Red squirrels in Scotland are facing a threat from leprosy. Has this something to do with a lack of natural predators?

An infected red squirrel
Scotland’s red squirrels, already in decline are now facing a new threat from a form of leprosy, according to scientists in Edinburgh.

Red squirrels in Scotland are being killed by a form of leprosy that makes them lose their fur and die after causing painful swelling to their noses, ears and feet. The new infection is the latest threat to the rare animals that have been in decline for years due to competition from invasive grey squirrels and the deadly “squirrelpox” virus.

Researchers at the University of Edinburgh have discovered six cases caused by bacteria similar to Mycobacterium lepromatosis, which causes leprosy, since 2006. Little is known about how the disease spreads and it has never before been seen in red squirrels.
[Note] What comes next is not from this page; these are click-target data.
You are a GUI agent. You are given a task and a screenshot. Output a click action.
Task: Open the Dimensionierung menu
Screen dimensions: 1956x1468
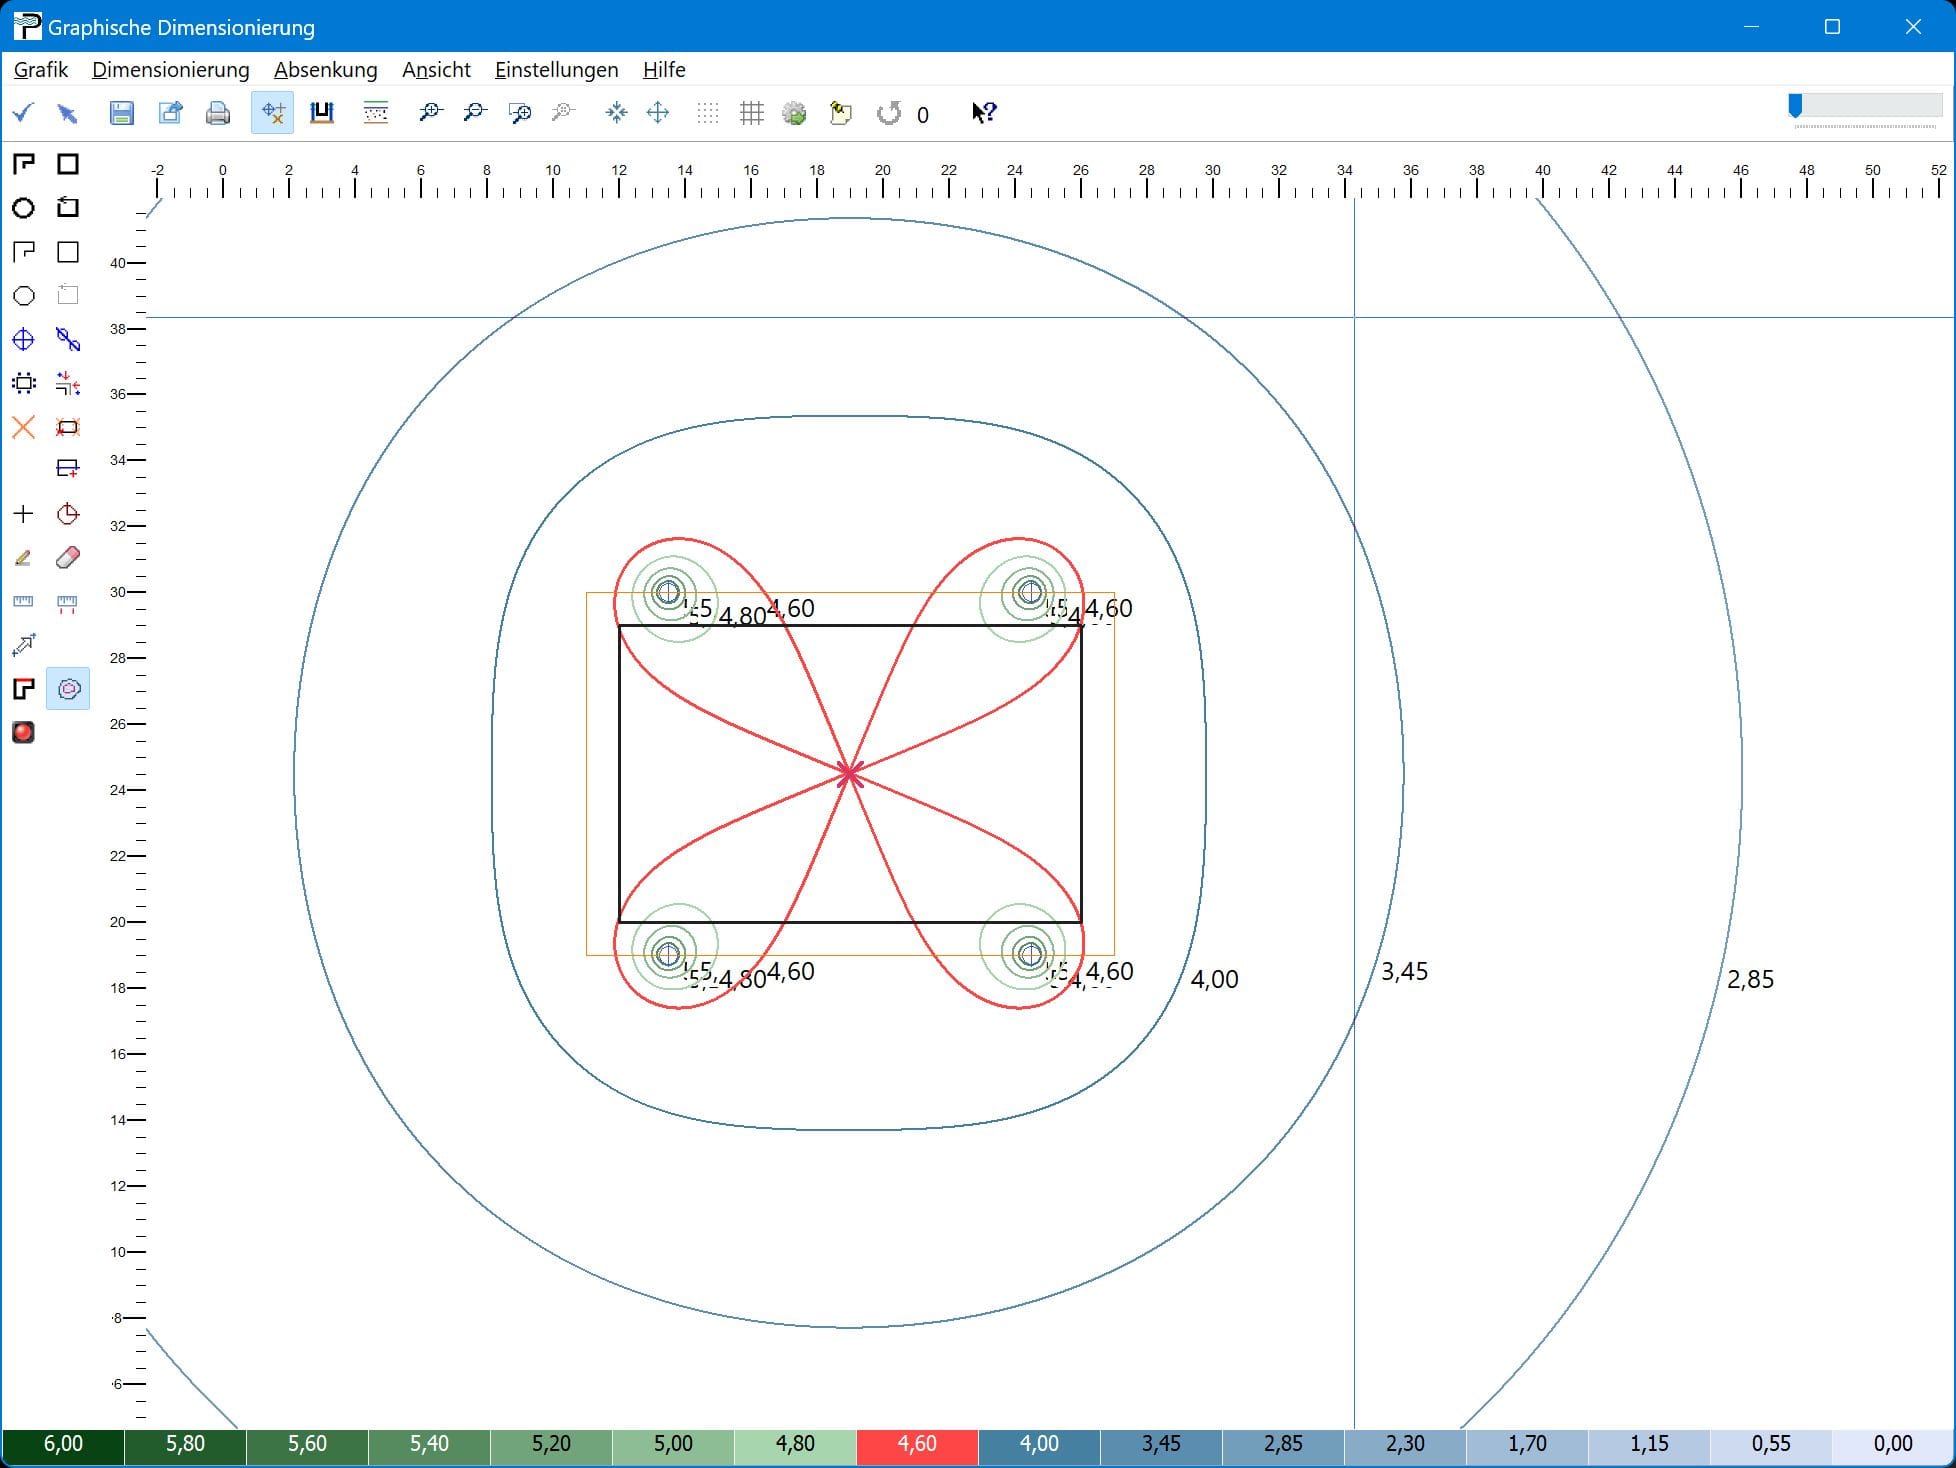(170, 70)
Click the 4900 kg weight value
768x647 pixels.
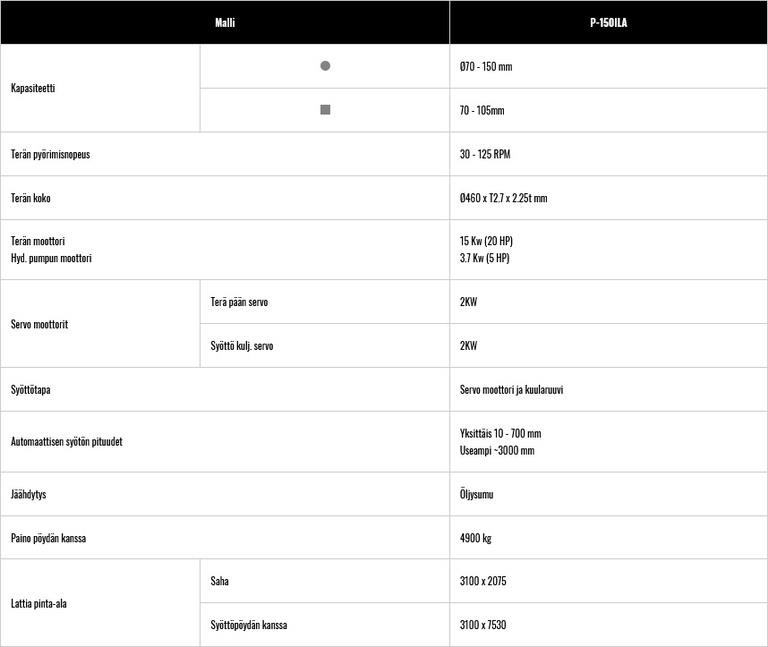pyautogui.click(x=475, y=538)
Professor Anna Meredith, from Edinburgh’s Royal Dick School of Veterinary Studies, urged members of the public to report sightings of infected animals. “We suspect this disease is more widespread than the six cases we have confirmed,” she told the BBC.
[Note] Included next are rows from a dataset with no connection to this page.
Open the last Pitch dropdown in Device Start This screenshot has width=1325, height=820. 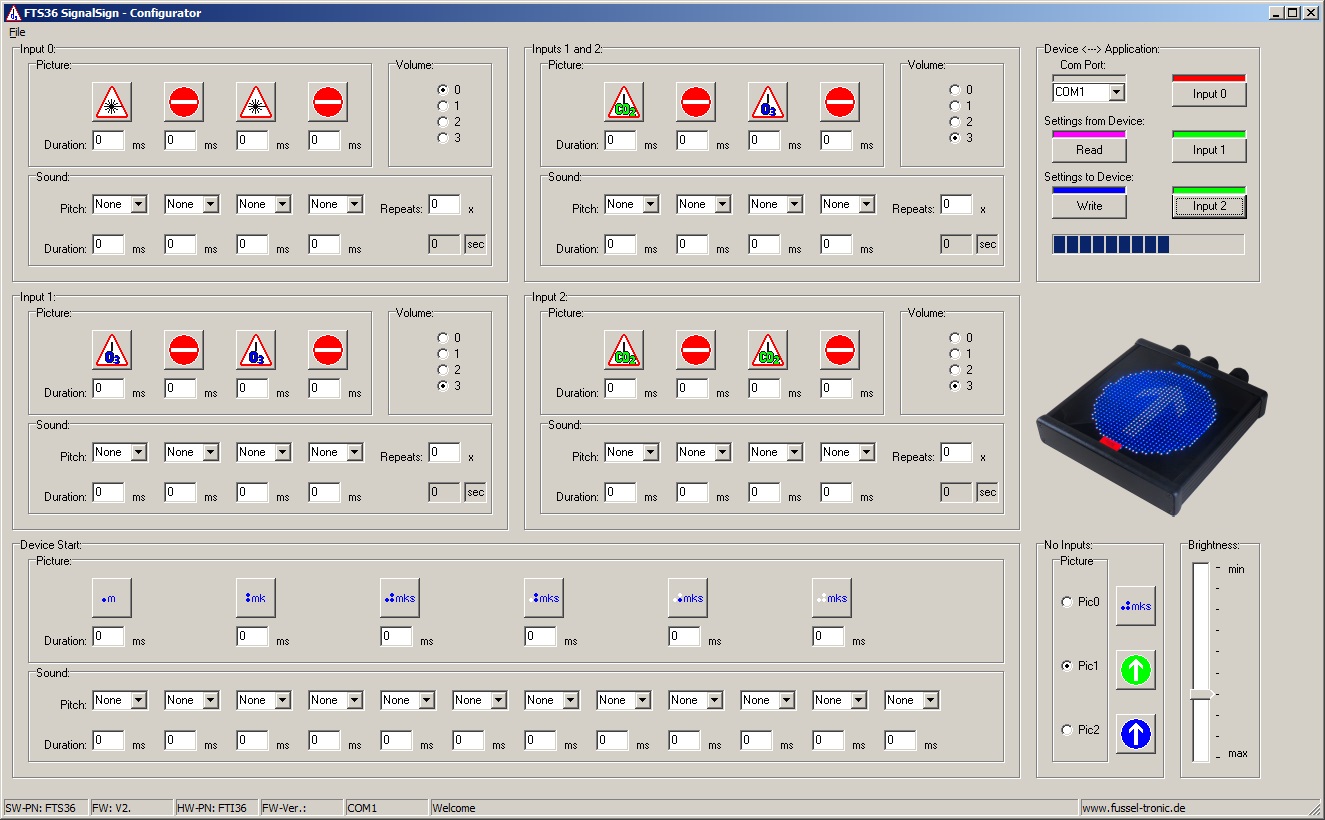(930, 700)

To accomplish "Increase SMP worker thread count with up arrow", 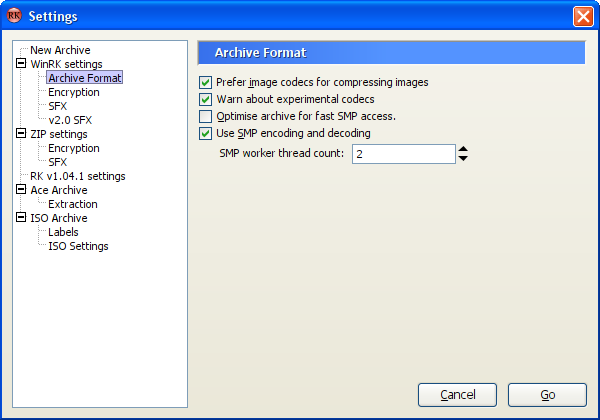I will pos(463,149).
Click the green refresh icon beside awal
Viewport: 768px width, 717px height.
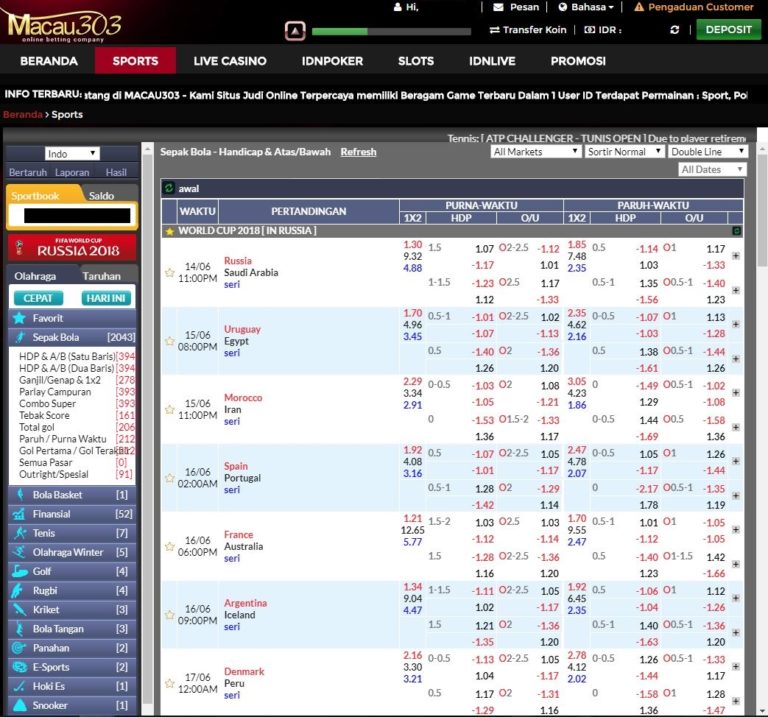pyautogui.click(x=169, y=188)
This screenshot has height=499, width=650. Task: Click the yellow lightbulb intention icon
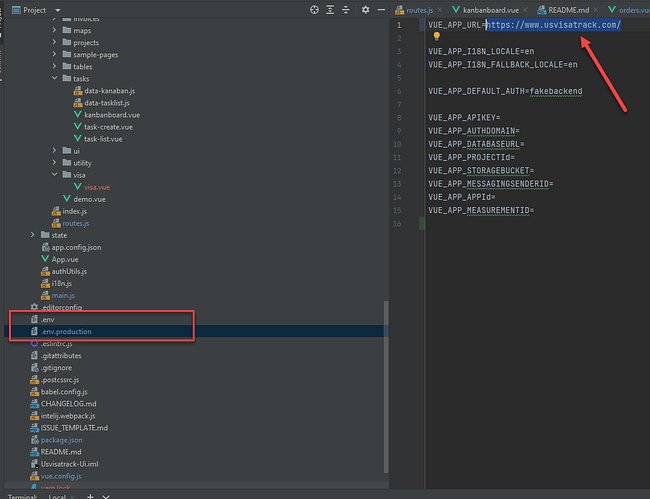point(437,36)
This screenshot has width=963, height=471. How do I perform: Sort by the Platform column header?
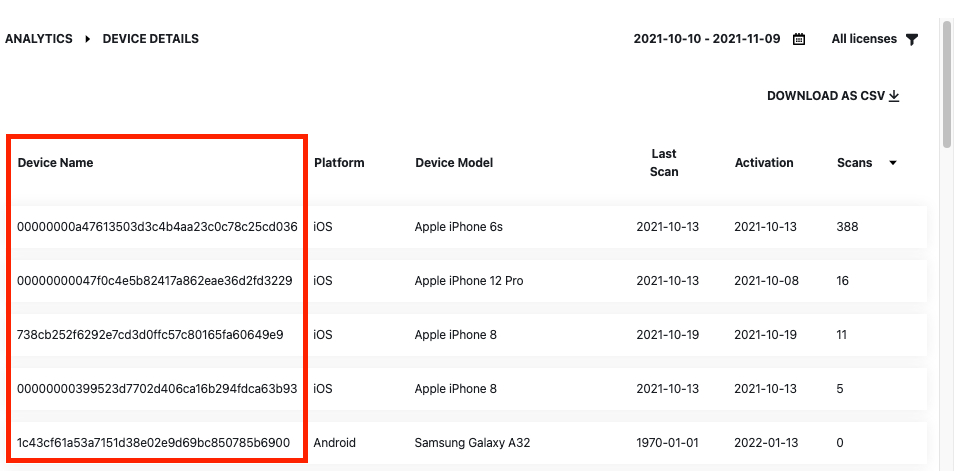click(x=339, y=163)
Formby, Lancashire is well known as a special place to see red squirrels


Red squirrels have been declining in Britain since the 19th Century. They are threatened by the grey squirrel and already face the major threat of the squirrelpox virus. “This is the last thing that they need – another disease which could potentially threaten the population.”

The leprosy is not believed to pose a threat to humans and has only so far been found in Scotland, from Dumfries and Galloway to the Moray Firth.
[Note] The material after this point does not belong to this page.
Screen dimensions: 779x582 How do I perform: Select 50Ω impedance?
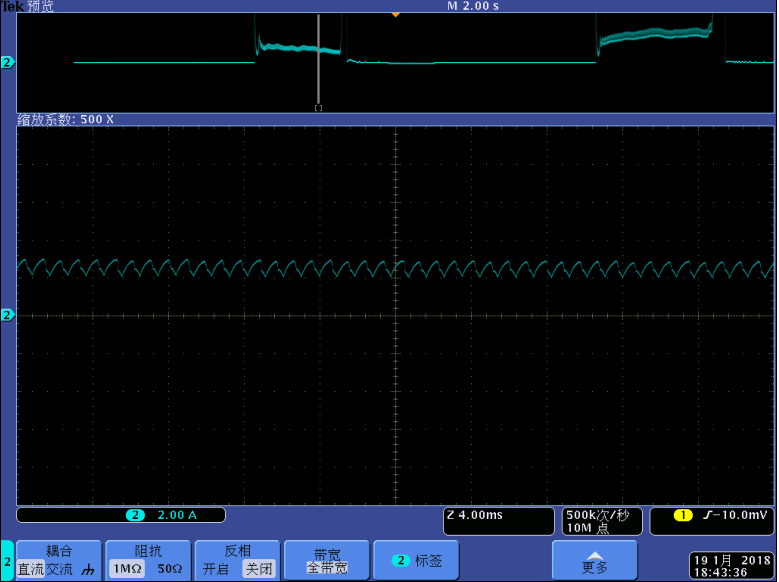coord(170,569)
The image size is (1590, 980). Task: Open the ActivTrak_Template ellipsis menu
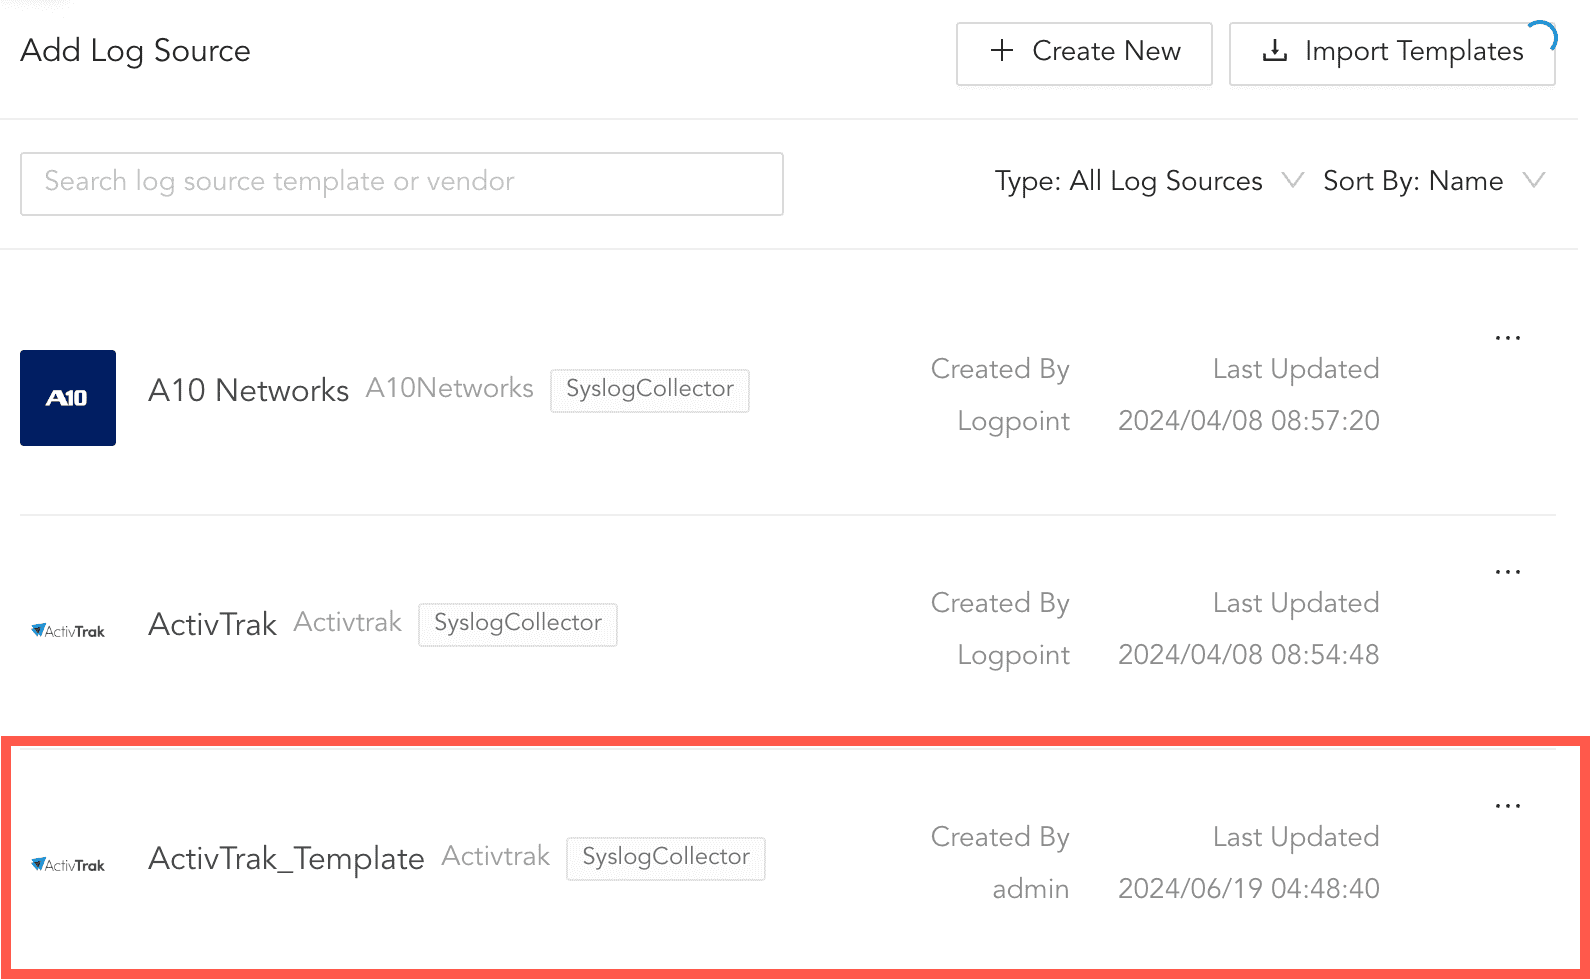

The red squirrel is the UK’s only native squirrel and numbers have declined rapidly since the introduction of grey squirrels from North America in the 19th Century, according to the Saving Scotland’s Red Squirrels project.

Around 95 per cent of red squirrels in England and Wales have been wiped out since 1952 and three quarters of the remaining population is found in Scotland.

Greys have replaced the native reds in much of Britain because they compete more successfully for food and habitat and transmit the deadly squirrelpox virus.

Red squirrels are being wiped out by a virus carried by grey squirrels

Red squirrels are being wiped out by a virus carried by grey squirrels Conservationists emphasised that squirrelpox, which is carried by greys but does not affect them, was still a greater threat than leprosy.

The pox is often mistaken for myxomatosis and causes, swellings, scabs and blindness that stops the squirrels feeding and kills them within 15 days.

Researchers in Edinburgh said dead red squirrels found by members of the public could be sent to them by post for research on squirrelpox and leprosy.

People are advised to follow basic hygiene rules before and after handling dead squirrels.

Would you want to cuddle this squirrel now!!

How these ‘Red Alert’ Groups, many via the local Wildlife Trusts have shot themselves in the foot with this one. By excepting hand outs from the government and lottery funding and not helping the establishment of predators to weed out these diseased animals the future of the squirrel will again be in the balance. Cage trapping of both grey and red squirrels using the same trap does not help and may even be responsible for spreading disease from one species to another.
Work in Ireland has shown that Grey Squirrels can not expand their range when facing predation of up to 68% by the Pine Marten. With an amazing 95% of Grey Squirrel taken as food by Goshawks in the breeding season, both squirrels should be encouraged to be taken by these predators. The problem lies in the fact that both predators although protected by law are being removed at an alarming rate by shooting estates. The Pine Marten is extinct in England and Goshawk is only hanging on in publicly owned Forestry. You have Prince Charles claiming great work by the ‘Red Alert’ while his friends allow diseases to flourish on their estates.
Public Relations with big estate owners never works as they only want one thing which is to control predation by raptors on their game birds. It is about time the Wildlife Trusts swallowed the bullet and came out against these estates and educated their members in a way they are able to better understand predator/prey relationships.